Magnoni’s evidentiary arguments are no more persuasive. First, she argues that the
district court erred in refusing to admit her Exhibit 1, a schedule she prepared purportedly
reflecting her overtime hours. We review a district court’s evidentiary rulings for abuse of
discretion. Cameron v. City of New York, 598 F.3d 50, 61 (2d Cir. 2010). The district court
acted within its discretion in refusing to admit this exhibit under Federal Rule of Evidence
803(6), because the court was entitled to find that Magnoni had not established the
foundational requirement that “the source of information or the method or circumstances of
preparation indicate[d] a lack of trustworthiness.” See Fed. R. Evid. 803(6)(E).2 The district
court also properly refused to admit the exhibit under Federal Rule of Evidence 803(5). The
district court properly allowed Magnoni to read from the document, which is all that the rule
requires; the rule permits a district court to admit a recorded recollection as an exhibit only
where the writing is offered by an adverse party.
2
“To avoid future confusion, we quote the restyled Federal Rules of Evidence, which
took effect December 1, 2011, because their substance is the same as the version in effect at
the time of” Magnoni’s bench trial. See United States v. Coppola, 671 F.3d 220, 245 n.17
(2d Cir. 2012).
4
Second, Magnoni argues that the district court erred in taking judicial notice that
“Quickie” is a brand of wheelchair. The Federal Rules of Evidence permit a court to take
judicial notice sua sponte, and at any stage of a proceeding, of a fact “not subject to
reasonable dispute” that “can be accurately and readily determined from sources whose
accuracy cannot reasonably be questioned.” See Fed. R. Evid. 201(b). That “Quickie” is a
brand of wheelchair is a fact not subject to reasonable dispute, which can be accurately and
readily confirmed by accessing the Quickie corporate website, as the district court
demonstrated. Accordingly, the district court did not err in taking judicial notice of that fact.
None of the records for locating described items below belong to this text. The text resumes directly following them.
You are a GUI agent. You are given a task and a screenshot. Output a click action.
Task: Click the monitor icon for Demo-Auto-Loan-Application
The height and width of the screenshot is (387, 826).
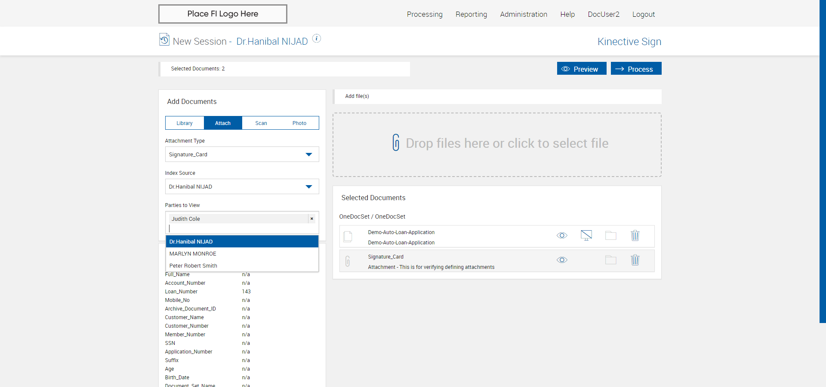(x=586, y=235)

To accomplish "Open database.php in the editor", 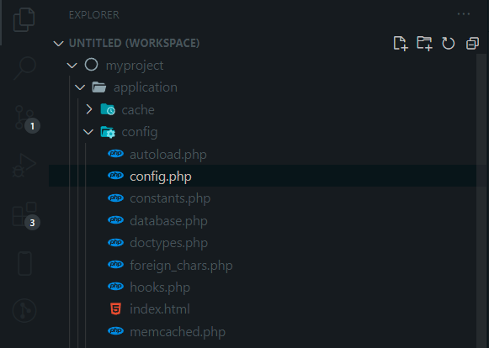I will [x=168, y=220].
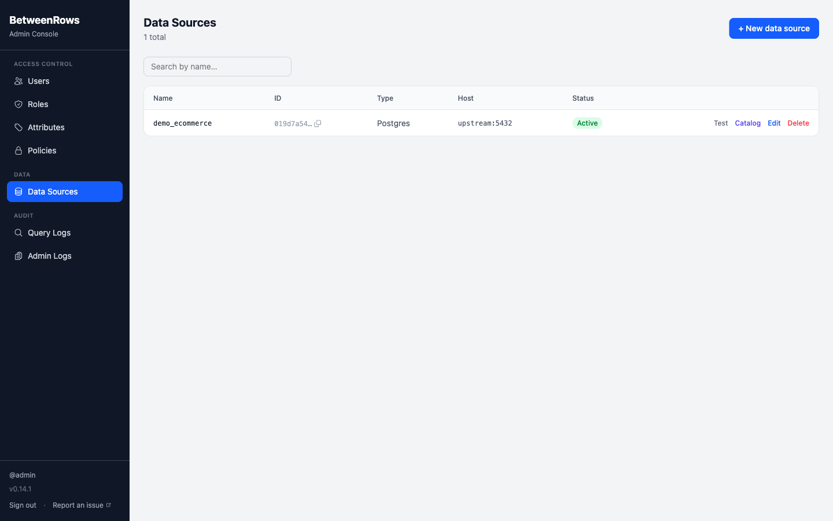Click Test for demo_ecommerce
The height and width of the screenshot is (521, 833).
pos(720,123)
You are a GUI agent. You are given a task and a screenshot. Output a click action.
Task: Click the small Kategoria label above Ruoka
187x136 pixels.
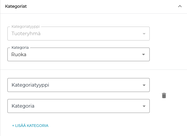click(20, 48)
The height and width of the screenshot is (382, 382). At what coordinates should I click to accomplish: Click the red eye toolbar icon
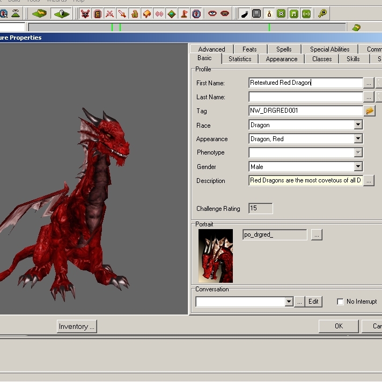(x=212, y=13)
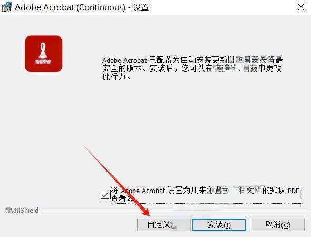Click the red Adobe Acrobat logo

pyautogui.click(x=43, y=54)
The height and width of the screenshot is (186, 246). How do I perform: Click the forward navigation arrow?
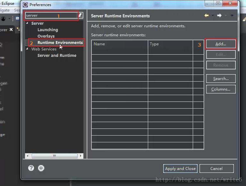tap(219, 15)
Nor did the court err by failing to give prior notice to the parties. While the Federal Rules
of Evidence provide that “[a] party is entitled to be heard on the propriety of taking judicial
notice and the nature of the fact to be noticed,” the relevant rule specifically allows for such
an opportunity to be provided after the court has taken judicial notice. See Fed. R. Evid.
201(e).
Magnoni does not assert that “Quickie” is not a brand of wheelchair, or that the fact
is subject to reasonable dispute or is difficult to verify. See Fed. R. Evid. 201(b). Thus,
given the opportunity to argue the propriety of judicial notice, she has not effectively
challenged it. If her argument is construed as a challenge to the district court’s finding that
Laquercia’s explanation of the term “quickie” was more plausible than Magnoni’s
explanation, that argument lacks merit, because the court did not clearly err in crediting
Laquercia’s explanation over Magnoni’s.
5
Finally, in her reply brief, Magnoni makes several new arguments not raised in her
initial brief. “[A]rguments not made in an appellant’s opening brief are waived even if the
appellant pursued those arguments in the district court or raised them in a reply brief.” JP
Morgan Chase Bank v. Altos Hornos de Mexico, S.A. de C.V., 412 F.3d 418, 428 (2d Cir.
2005). We have applied this rule to pro se litigants as well as to represented ones. See, e.g.,
LoSacco v. City of Middletown, 71 F.3d 88, 92-93 (2d Cir. 1995) (concluding that pro se
appellant abandoned issue by not raising it in opening brief). Accordingly, we decline to
consider arguments that Magnoni made for the first time in her reply brief, to which
appellees have not had an opportunity to respond.
CONCLUSION
For the foregoing reasons, the judgment of the district court is AFFIRMED.